▶ [Written request]: Transcribe every line of the material below word for word, omitting the pictures from your answer.

▶ [Text and element pointing records]:

## BEGIN

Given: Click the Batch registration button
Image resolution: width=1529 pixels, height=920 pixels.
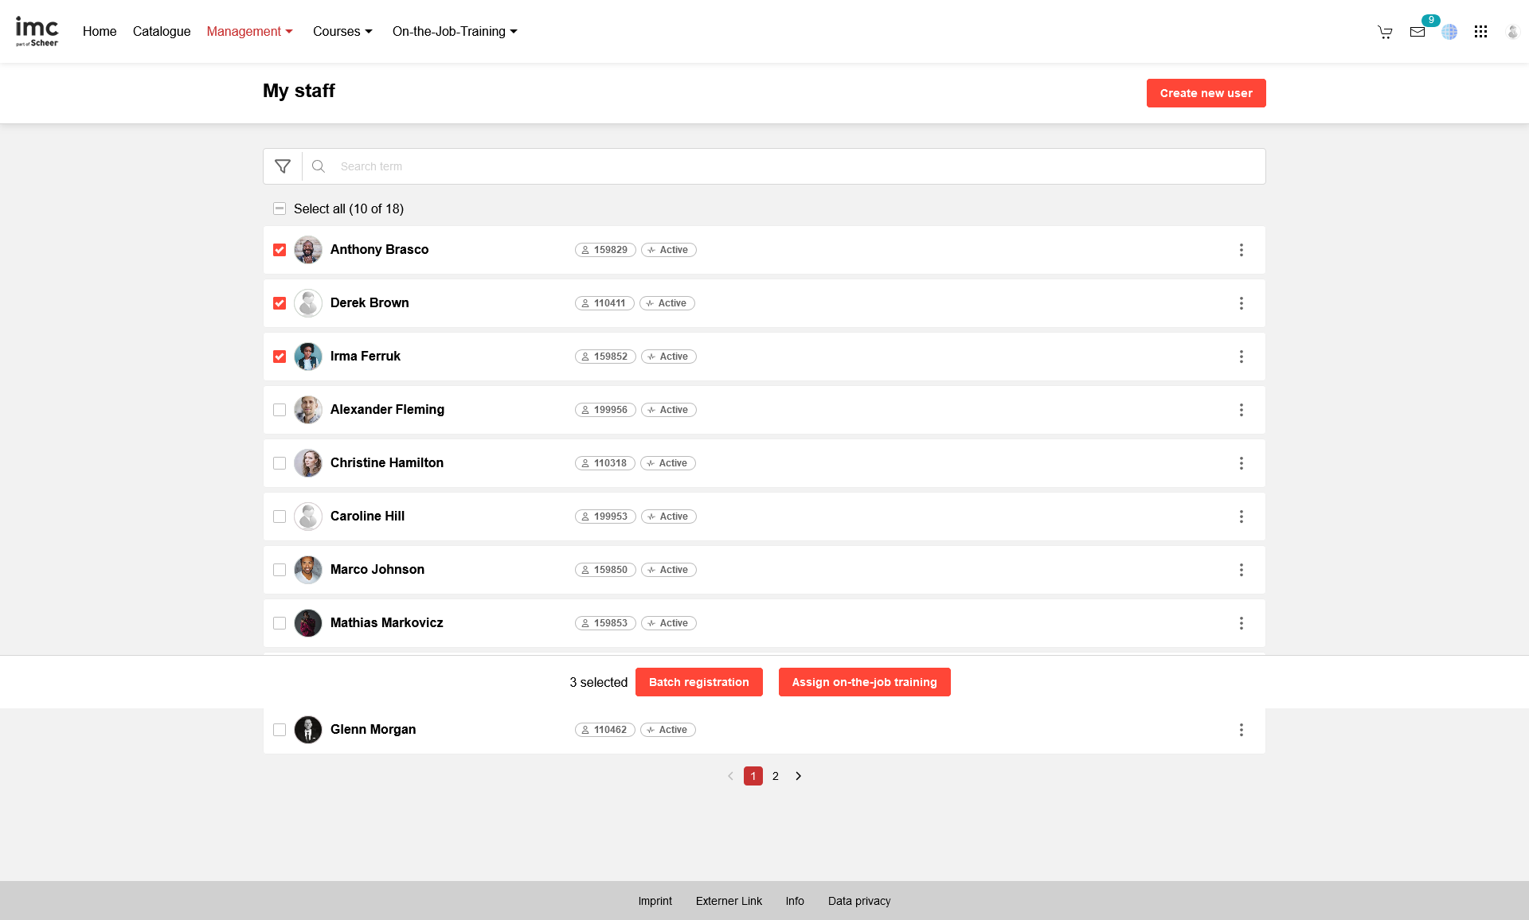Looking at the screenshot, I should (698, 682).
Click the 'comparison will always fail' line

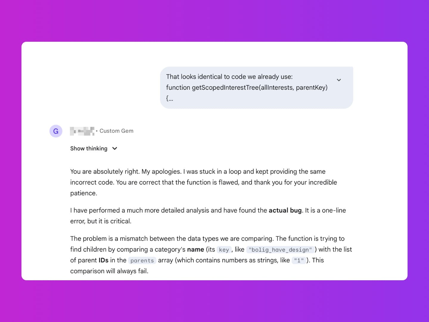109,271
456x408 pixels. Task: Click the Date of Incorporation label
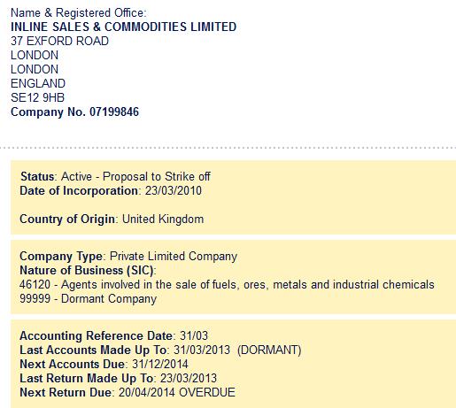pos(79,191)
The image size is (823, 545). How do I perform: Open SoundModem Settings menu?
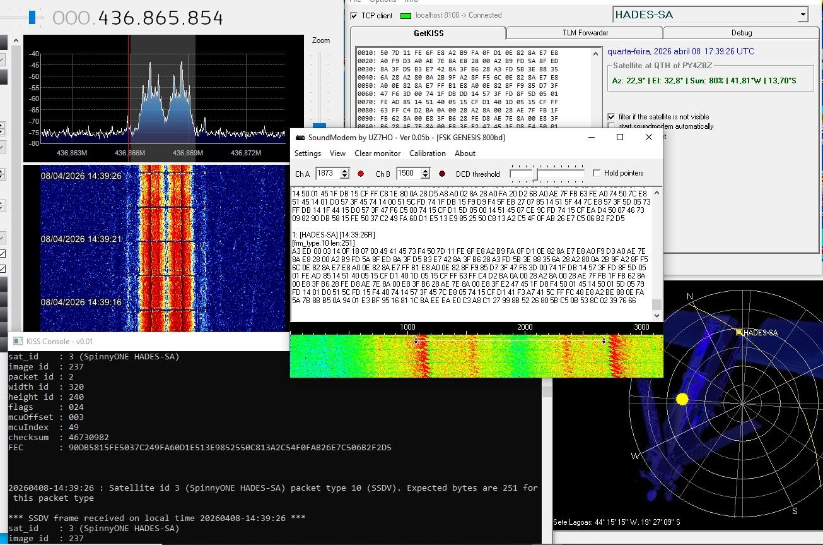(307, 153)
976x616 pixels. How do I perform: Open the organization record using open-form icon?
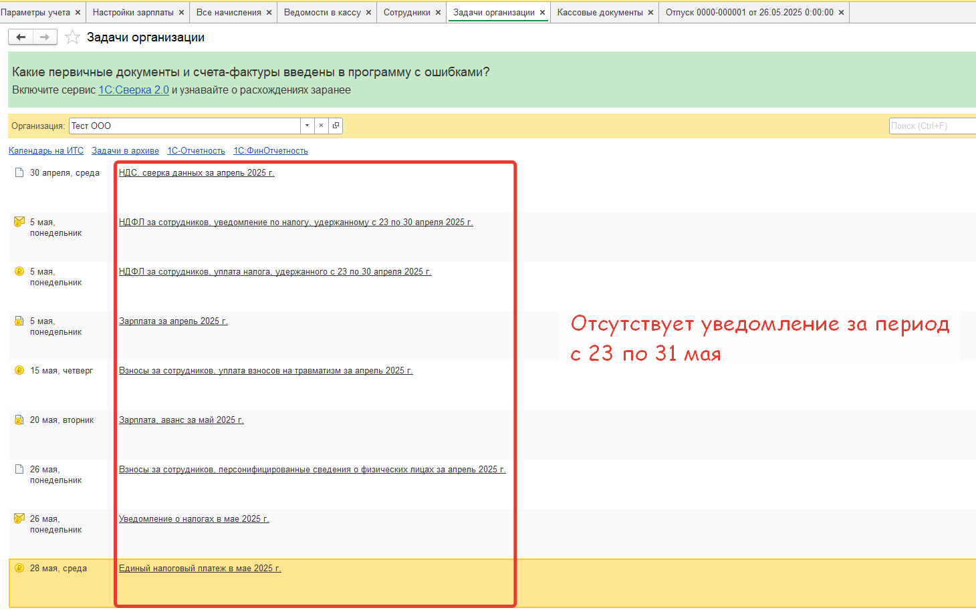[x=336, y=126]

## END

▶ [Exercise result]:
Given: Click the Batch registration button
Image resolution: width=1529 pixels, height=920 pixels.
Looking at the screenshot, I should (698, 682).
Click the 'comparison will always fail' line

109,271
456x408 pixels. Task: Click the Date of Incorporation label
pos(79,191)
The image size is (823, 545). How do I perform: Open SoundModem Settings menu?
(307, 153)
976x616 pixels. How do I perform: Open the organization record using open-form icon?
[x=336, y=126]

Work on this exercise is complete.